Extract provided →
--- --- ---

Omniveillance, Google, Privacy in Public, and the Right to Your Digital Identity: A Tort for Recording and Disseminating an Individual's Image over the Internet

80 Pages Posted: 5 Apr 2008 Last revised: 17 Dec 2008

See all articles by Josh Blackman

Josh Blackman

South Texas College of Law Houston

Abstract

Internet giant Google recently began photographing American streets with a new technology they entitled Google Street View. Their high-resolution cameras capture people, both outside, and inside of their homes, engaged in private matters. Although the present iteration of this technology only displays previously recorded images, current privacy laws do not prevent Google, or other technology companies from implementing a system that broadcasts live video feeds of street corner throughout America. Such pervasive human monitoring is the essence of the phenomenon this Article has termed omniveillance. This threat is all the more realistic in light of projected trends in technology, and the path of future Internet developments. This Article proposes the right to your digital identity, a tort to balance privacy rights with free speech, and provide a remedy for victims of omniveillance.

--- --- ---

Data shown →
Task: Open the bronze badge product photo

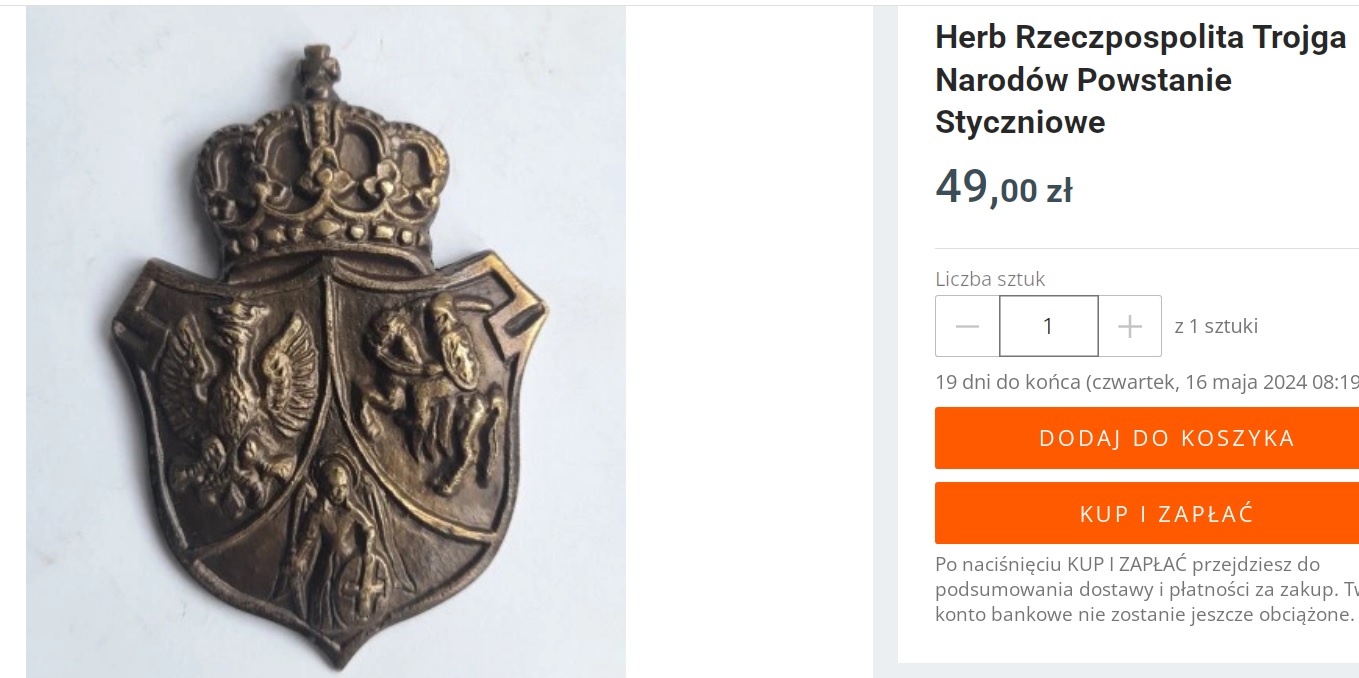Action: pyautogui.click(x=326, y=342)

--- --- ---

List of tasks →
- A) In the omniveillance abstract, what name does the Article give to the tort it proposes?
- B) Summarize the omniveillance abstract in two sentences.
- C) Resume the omniveillance abstract after its final sentence.

Task responses →
- A) The right to your digital identity.

- B) Google Street View's high-resolution cameras capture people engaged in private matters, and current privacy laws would not stop companies from broadcasting live video feeds of street corners throughout America, a pervasive monitoring the Article calls omniveillance. To balance privacy rights with free speech and give victims a remedy, the Article proposes a tort called the right to your digital identity.

- C)
This tort emerged from existing privacy torts, borrowing from criminal law, criminal procedure, and paparazzi and voyeurism statutes, and develops a workable framework to remedy victims of omniveillance. The tort has four factors that are balanced to create a workable equilibrium between privacy and free speech. The first element modifies the tort of intrusion upon seclusion and adopts a reasonable expectation of privacy standard. The second element serves as a reflection on society's changing perceptions of offensiveness, lowering the standard from "highly offensive" to "offensive," mirroring contemporary sensibilities. The third element of the tort focuses on the new, more pervasive methods of electronic data dissemination over social networks and viral Internet distributions, and accords greater liability to larger and more indiscriminate distribution. The fourth element weighs the newsworthiness exception from the tort of public disclosure of private facts against the level of intrusion into an individual's privacy, attempting to strike a fair balance so that privacy has a chance to outweigh free speech when applied in our courts. Enforced as a common law tort, where each state can define the contours of the tort to meet their citizen's specific needs, the right to your digital identity is a viable remedy for victims of omniveillance.

Keywords: Privacy, Privacy in Public, Internet, Technology, Google

Suggested Citation

Blackman, Josh, Omniveillance, Google, Privacy in Public, and the Right to Your Digital Identity: A Tort for Recording and Disseminating an Individual's Image over the Internet. Santa Clara Law Review, Vol. 49, p. 313, Available at SSRN: https://ssrn.com/abstract=1116776

Josh Blackman (Contact Author)

South Texas College of Law Houston ( email )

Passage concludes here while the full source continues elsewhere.